There’s a sophisticated robotic solution designed for these types of inspections, Dukowitz allowed, but not only is it big—it takes a small crane to get it in the sewer system—it’s also expensive. Drones can more nimbly identify issues for repair.
Mining is another growth area, Dukowitz said, with drones completing inspections before and after blasts, for example. They also monitor many aspects of the work before, during and after an area has been mined, increasing safety and productivity.
Easing regulations to allow beyond visual line of sight (BVLOS) flights to become the norm will spur drone adoption, Warnas said. At some point, every utility will have drones flying power lines daily, and no one will think twice as the UAS pass overhead.
The work will be the same but the software more efficient, Marom said. Inspectors will obtain even more focused and precise results, with software already built into the drone for specific missions.
Data management also will get easier, Avitan said, with platforms like AIM handling the sifting process with AI. Autonomy will be key, with drones only alerting asset owners when they identify a problem.
Eventually, clients who need a highway or building inspected will expect the company they hire to use a drone, Stanley said. Those who don’t offer the technology will be left behind.
And as the systems continue to demonstrate reliability, asset owners will trust them even more and use collected data predictively, intervening early to save money and improve safety.
“Over time, they’ll get more and more information on assets that are deteriorating to determine their lifecycle,” Fleming said. That’s the ultimate goal. To see what’s failing and how the defects are trending, to predict when things are going to fail.”
Percepto’s Autonomous Inspection & Monitoring (AIM) platform is an end-to-end solution designed for critical infrastructure and asset monitoring. The company’s Sparrow drone is paired with Spot, a mobile robot from Boston Dynamics. When someone requests data, the most suitable robot will be deployed, without human intervention, to obtain and then stream that data.
This platform limits the number of people needed on an industrial site and allows for remote management, something many of Percepto’s clients wanted, Co-founder and Chief Commercial Officer Ariel Avitan said.
“What we do with the Sparrow, our drone-in-the box solution, we’re now doing with Spot,” he said, noting the data is all meshed into one location. “If the client says I want a thermal imaging report on tank 17, it automatically chooses the correct sensors, collects the data, converts the data into insights and creates a report.”
Sites are divided into points of interest, allowing clients to sift through information such as when the data was collected and the type of sensor used. It’s also possible to subscribe to reports to parse the software results.
Along with the rollout of AIM in the North American market, the Israeli-based Percepto recently announced plans to open a U.S. headquarters, in Texas, this Spring.
ZM Interactive’s xFold Dragon line features drones of multiple sizes that can lift up to 1,000 pounds. When they’re not used for inspections, they can deliver parts to help with repairs as well as other cargo.
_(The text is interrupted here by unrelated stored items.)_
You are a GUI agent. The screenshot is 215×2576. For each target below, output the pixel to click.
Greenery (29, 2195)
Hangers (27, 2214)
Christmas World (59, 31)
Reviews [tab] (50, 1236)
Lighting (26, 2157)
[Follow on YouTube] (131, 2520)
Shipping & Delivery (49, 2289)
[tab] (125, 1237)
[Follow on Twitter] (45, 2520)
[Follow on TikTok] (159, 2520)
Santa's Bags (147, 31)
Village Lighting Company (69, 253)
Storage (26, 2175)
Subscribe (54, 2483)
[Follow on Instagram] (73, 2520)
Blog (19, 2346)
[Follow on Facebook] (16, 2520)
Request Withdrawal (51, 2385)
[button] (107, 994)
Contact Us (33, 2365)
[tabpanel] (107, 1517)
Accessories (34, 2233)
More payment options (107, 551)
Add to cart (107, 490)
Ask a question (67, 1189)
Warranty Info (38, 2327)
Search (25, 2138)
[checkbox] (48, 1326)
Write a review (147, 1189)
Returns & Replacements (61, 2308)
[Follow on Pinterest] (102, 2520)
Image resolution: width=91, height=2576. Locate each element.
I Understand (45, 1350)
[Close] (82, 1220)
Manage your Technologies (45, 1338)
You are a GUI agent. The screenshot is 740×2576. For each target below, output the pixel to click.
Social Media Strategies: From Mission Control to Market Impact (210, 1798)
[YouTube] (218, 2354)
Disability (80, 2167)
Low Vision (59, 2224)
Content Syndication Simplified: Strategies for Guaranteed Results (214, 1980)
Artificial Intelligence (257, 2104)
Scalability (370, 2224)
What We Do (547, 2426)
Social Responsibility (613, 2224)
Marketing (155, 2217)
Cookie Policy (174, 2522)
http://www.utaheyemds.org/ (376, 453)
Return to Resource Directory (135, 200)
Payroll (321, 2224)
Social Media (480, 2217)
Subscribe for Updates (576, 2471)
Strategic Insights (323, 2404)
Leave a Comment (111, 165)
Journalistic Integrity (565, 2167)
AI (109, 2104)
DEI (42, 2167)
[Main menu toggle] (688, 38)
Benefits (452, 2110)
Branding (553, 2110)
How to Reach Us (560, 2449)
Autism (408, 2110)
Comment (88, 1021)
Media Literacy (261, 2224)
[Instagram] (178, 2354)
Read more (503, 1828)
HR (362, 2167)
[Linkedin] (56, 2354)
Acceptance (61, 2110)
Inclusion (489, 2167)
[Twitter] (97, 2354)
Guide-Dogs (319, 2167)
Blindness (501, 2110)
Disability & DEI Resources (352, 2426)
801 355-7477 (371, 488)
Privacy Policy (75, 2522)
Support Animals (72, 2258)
The drone can change configurations quickly, so clients can use one system for multiple missions. (For details, read “Heavy Lifting: ZM Interactive’s Dragon Series” at insideunmannedsystems.com.)
This full stack end-to-end platform uses AI to automatically detect defects, said Xinbo Zhang, Industrial Skyworks marketing manager. Asset managers can create digital twins and reports to track an asset’s progress.
Once the data is collected and uploaded to the platform, AI filters out unnecessary images to create a digital twin asset for managers to inspect, he said. It automatically annotates anomalies such as corrosion and creates a shareable report.
With digital twins, clients can perform a preliminary evaluation of their assets to see if further analysis is necessary.